NAPA, Calif. — Tom Johnson didn’t have to think very hard to name the last time he made a cut on the PGA Tour.
“2015, Sony, right? It’s crazy,” he said. “I almost cried walking off the green. I was trying not to think about it. It hit me. I just made a cut at a PGA Tour event, you know. Just saying that now makes me choke up. It means that much. It means I’m getting better.”
Johnson, 42, shot a pair of 69s at Silverado Resort’s North Course to make his first cut in more than eight years. Johnson earned an exemption into this week’s Fortinet Championship by winning the Northern California PGA Section Professional Championship at Lake Merced in August and a check for $7,000. He’s been teaching the game since 2016 but lived the life of a Tour pro for several years, including in 2007 when he had full status.
“On one hand, it’s a dream come true to be out here. On the other hand, it’s a really hard life and it takes its toll, especially when you’re just existing on Tour like I was. I was just treading water,” he said. “It was what I dreamt of doing but when I got out here I didn’t feel like it was a dream.”
Johnson suffered from performance anxiety, recording just one top-25 finish ($56,667 represents his largest check for finishing 18th in the 2007 Bob Hope Desert Classic) and finishing 196th on the money list.
“Just imagine the worst kind of butterflies to the point where you think you are going to throw up,” he said. “I know I’m not alone. I’ve read how Bobby Jones lost lots of weight when he played.”
Johnson learned to calm his nerves in unusual fashion. Experiencing yips so severe at the Northeast Amateur when he was 18 that he putted one-handed, he took a shot of whiskey during a rain delay “that made me feel warm and at ease,” he told the Sacramento Bee in 2015. When he qualified for the PGA Tour at the six-round pressure-cooker known as PGA Tour Q-School, he smoked marijuana before every round and finished in eighth place.
He’s not the only golfer to ever smoke pot, but he may be the only pro to use it to enhance his performance.
“I thought that worked, I’ll do it again,” said Johnson, who has admitted to smoking marijuana before all 70+ rounds he played during the 2007 season. “It got to be where I was abusing it ever closer and closer to my tee times and I can think of a time I even did it during play, which I’m not proud of, but at that time I really needed something.”
Johnson hit rock bottom when he was arrested for driving under the influence in 2013. For her birthday present that year, on July 4th, his mother asked him to get sober. Johnson knew it was time to seek help. He has been drug- and alcohol-free since July 5, 2013.
“Hence the non-alcoholic brewery sponsor,” he said, pointing to the Athletic Brewery logo on the sleeve of his shirt. “That was a major turning point in my life. I went to meetings every day for three years because I knew I couldn’t keep sober on my own. That’s where I learned the 12 steps and the tools to deal with it.
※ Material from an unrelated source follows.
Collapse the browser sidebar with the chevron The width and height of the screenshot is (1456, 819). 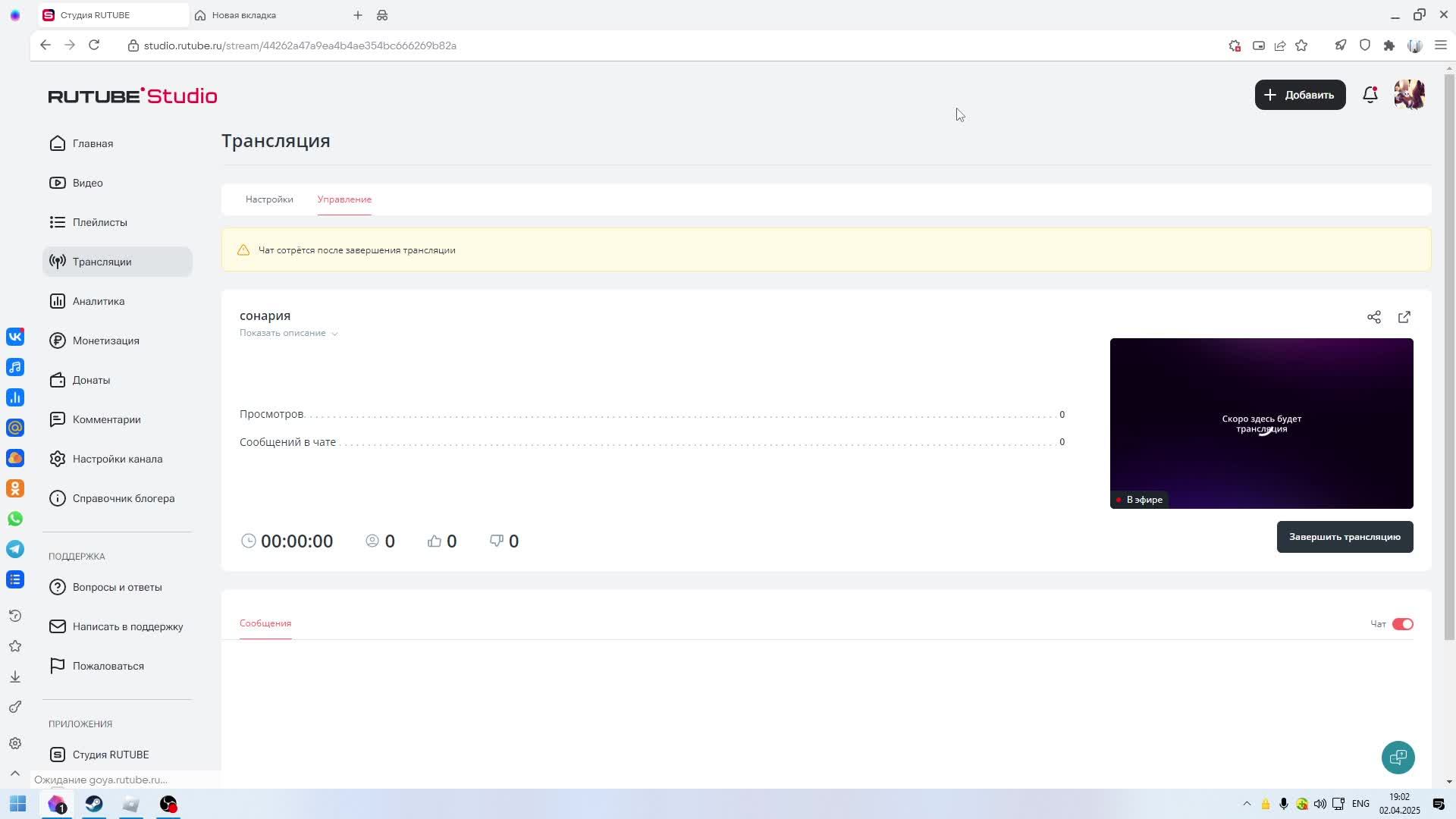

I needed a new operating system. With the help of a lot of people on that same path of sobriety, I no longer feel that way. My life is good.”
The other turning point was meeting his now-wife Caitlin in 2016. At the time, he was still competing on the Asian Tour, but he knew he had reached a fork in the road and decided to commit to her and starting a family. For a time, he covered sports for the Trinity Journal, the region’s weekly newspaper, and was a substitute teacher. Before long, he began teaching golf at Golden Gate Park Golf Course, a par-3 course with a driving range, consisting of hitting into a net 25 yards away. The Olympic Club hired him and he learned under the director of instruction Richard Sheridan.
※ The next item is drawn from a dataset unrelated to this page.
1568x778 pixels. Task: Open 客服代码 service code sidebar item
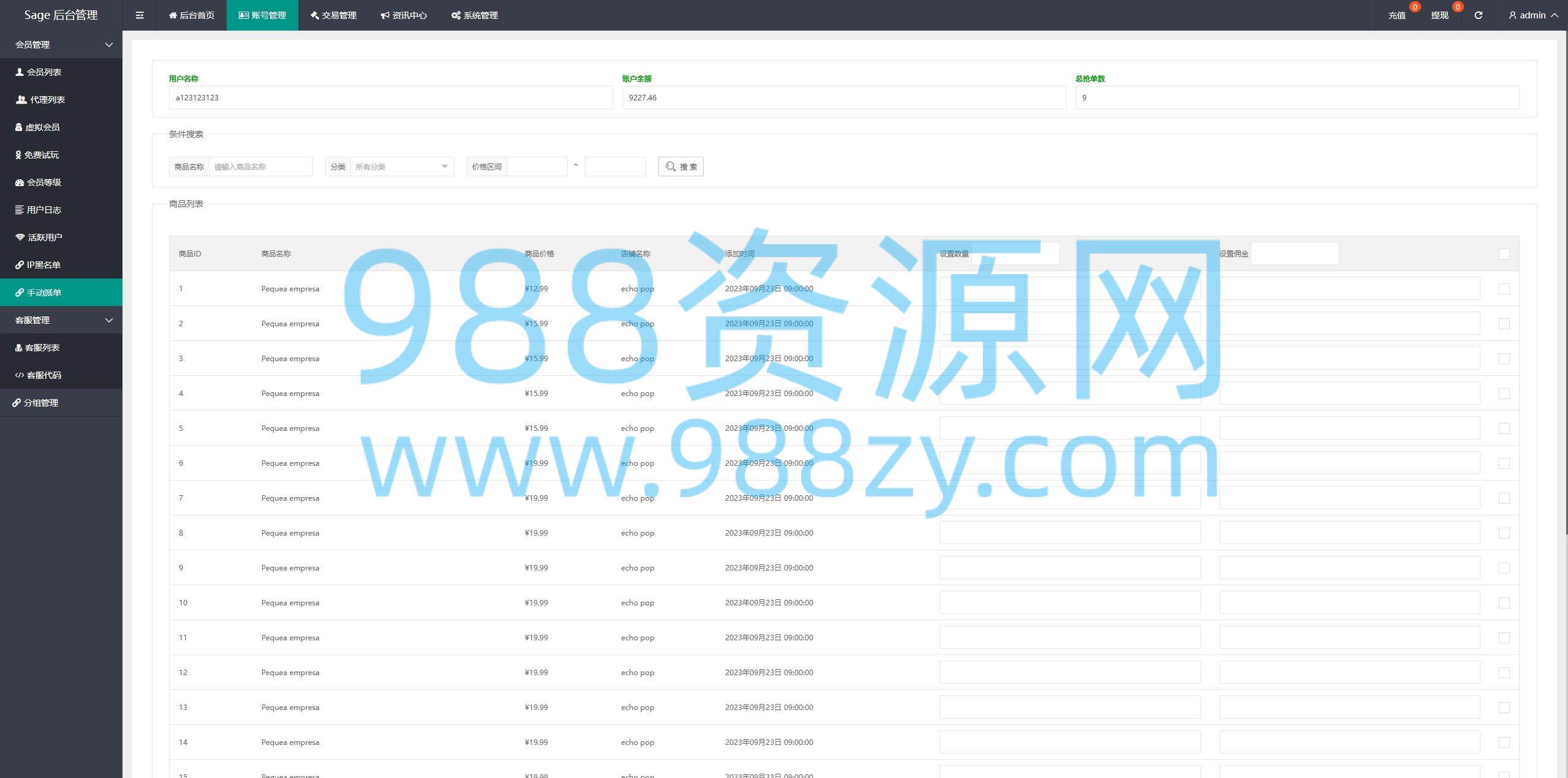click(43, 375)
“It’s so gratifying to teach, and to give back, and to basically share the gift of golf,” he told NCGA Golf Magazine in 2021.
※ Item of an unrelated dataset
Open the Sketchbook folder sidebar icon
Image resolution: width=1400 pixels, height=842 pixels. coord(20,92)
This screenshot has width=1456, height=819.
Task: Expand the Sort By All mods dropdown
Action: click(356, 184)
Six months ago, he took the director of instruction position at the Meadow Club. Members from both his former and current club were out in force to support him during the first two rounds at Silverado Resort. After making the cut on Friday, a steady stream of caddies, including Steve (Pepsi) Hale, came over to congratulate him and wish him luck this weekend. Johnson played college golf at Northwestern University alongside European Ryder Cup captain Luke Donald and grew up playing against the likes of James Hahn, Nick Watney and Ricky Barnes, who are still toiling on the pro circuit.
“I feel like I’m not forgotten. Guys that were a couple of years older than me that I didn’t even know they knew I existed, like Charley Hoffman and Matt Kuchar, came up to me this week and to have all these years go by and to hear them call me by my first name, it was like Whoa,” Johnson said.
But don’t call it a comeback. Johnson is more than content with the life that he has made as a club pro, as a husband, as a father to two-year-old Preston.
“The other day I was riding my bike with my son on the back and I was thinking about the life that I’m living right now and the life I used to be living and could still be living if I chose to really dedicate to this, and I like the life I’m living right now,” he said. “I like being home and being a presence in my son’s life. I’m grateful that I’m not on Tour, honestly. I’m not trying to rekindle my career out here. I like my life.”